State and federal officials will spare 25 of the 40 bison originally set aside for the Fort Peck Tribes, according to an Associated Press newsbreak.
Earlier today, we reported state and federal officials would discuss the fate of 40 bison originally set to go into quarantine on the Fort Peck Indian Reservation in eastern Montana. Montana Governor Steve Bullock previously put a temporary stop on slaughter operations after he learned the 40 bison might be slaughtered to make room for others. The bison, who had been held in Stephens Creek Bison Capture Facility since last year, when they were first promised to Assiniboine and Sioux tribal officials, were prevented from leaving by Montana officials concerned the bison were still carrying brucellosis—despite numerous negative tests to the contrary.
According to the Bozeman Daily Chronicle, Governor Bullock will also rescind his temporary halt on Yellowstone’s bison slaughter season, as outlined in a Thursday letter to Yellowstone Superintendent Dan Wenk.
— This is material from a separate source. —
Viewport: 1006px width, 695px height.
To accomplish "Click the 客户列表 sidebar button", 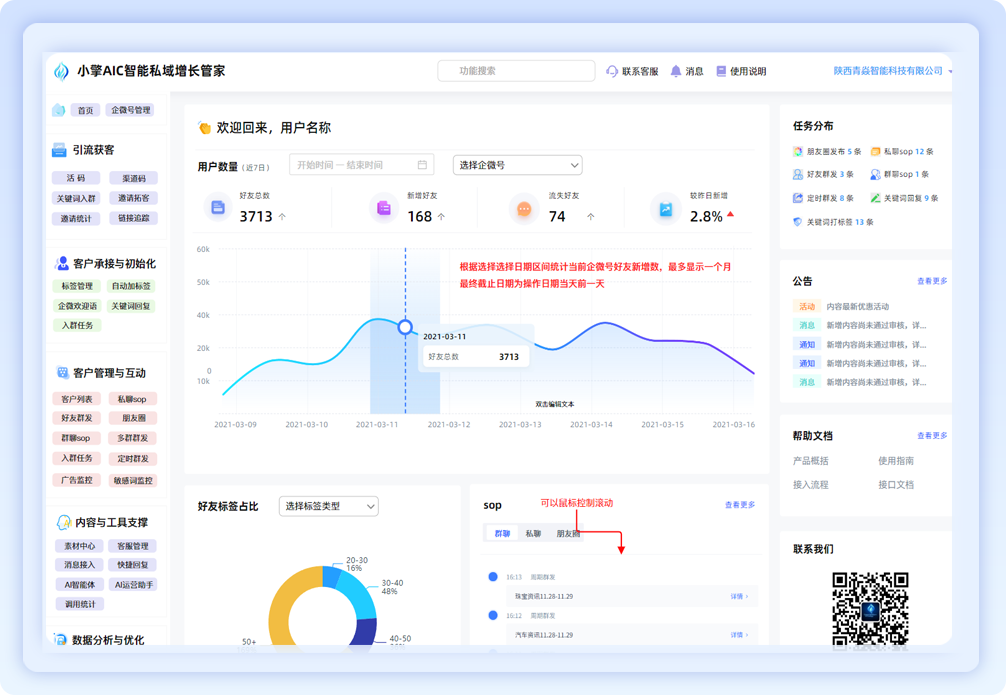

The 25 bison who will be spared are all bulls; the remaining 15, all cows, will be slaughtered as part of the agreement, per Montana state veterinarian Marty Zaluski. However, according to Wenk, 20 some bison currently at a corral in Corwn Springs may be lumped in with the 25 bulls and sent to Fort Peck. From the Chronicle:
“My intent in invoking the (ban) was to prevent the slaughter of these bison and preserve them for transport to Fort Peck (Indian Reservation),” Bullock wrote. “The parties have committed that these animals will be quarantined and safeguarded until they are ready for shipment.”
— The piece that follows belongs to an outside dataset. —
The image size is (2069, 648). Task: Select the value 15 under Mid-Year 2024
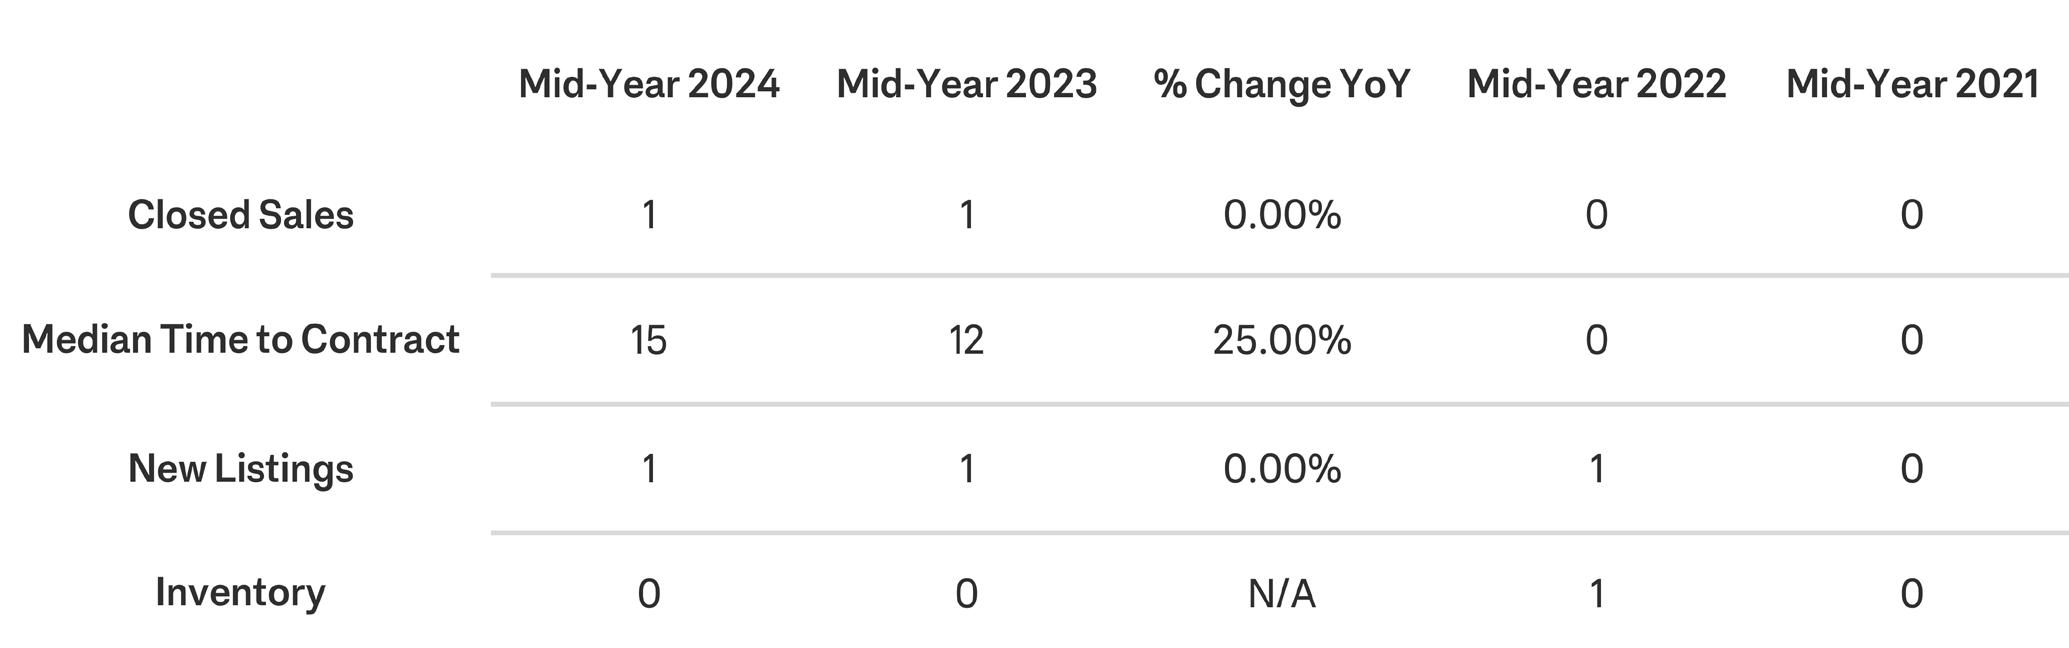coord(649,341)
Wildlife advocates fiercely oppose the periodic slaughters of Yellowstone’s world-famous bison herds. Park officials say they have little choice under a 16-year-old program intended to curb the animals’ annual migration into Montana to prevent transmitting the disease brucellosis to cattle.
The fate of about 20 bison now at the small town of Corwin Springs in Montana north of Yellowstone is uncertain. The animals were captured several years ago for use in animal birth control experiments.
State officials had said earlier the 20 animals would be slaughtered to make way for the 25 spared bulls. But Bullock told Wenk that federal and state officials have agreed to further discussions on relocating the animals to Fort Peck.
So far this winter, hunters have shot more than 300 bison as they left the park seeking food at lower elevations in Montana, according to state wildlife officials.
Cold, snowy conditions are expected to prompt more bison to leave Yellowstone in coming days as foraging becomes more difficult.
About 400 migrating bison have been captured and are being held for shipment to slaughter. Shipments will begin as soon as the park can make arrangements, park spokeswoman Jody Lyle said.
Meat from slaughtered animals is distributed to American Indian tribes across the region.
No transmissions of brucellosis from wild bison to livestock have been recorded, according to researchers and livestock officials. That’s in part because more than 5,000 bison were killed or captured trying to leave the park since 1985.
A growing body of study of brucellosis in the Greater Yellowstone Ecosystem points out that elk, not bison, are far more likely to transfer brucellosis to cattle.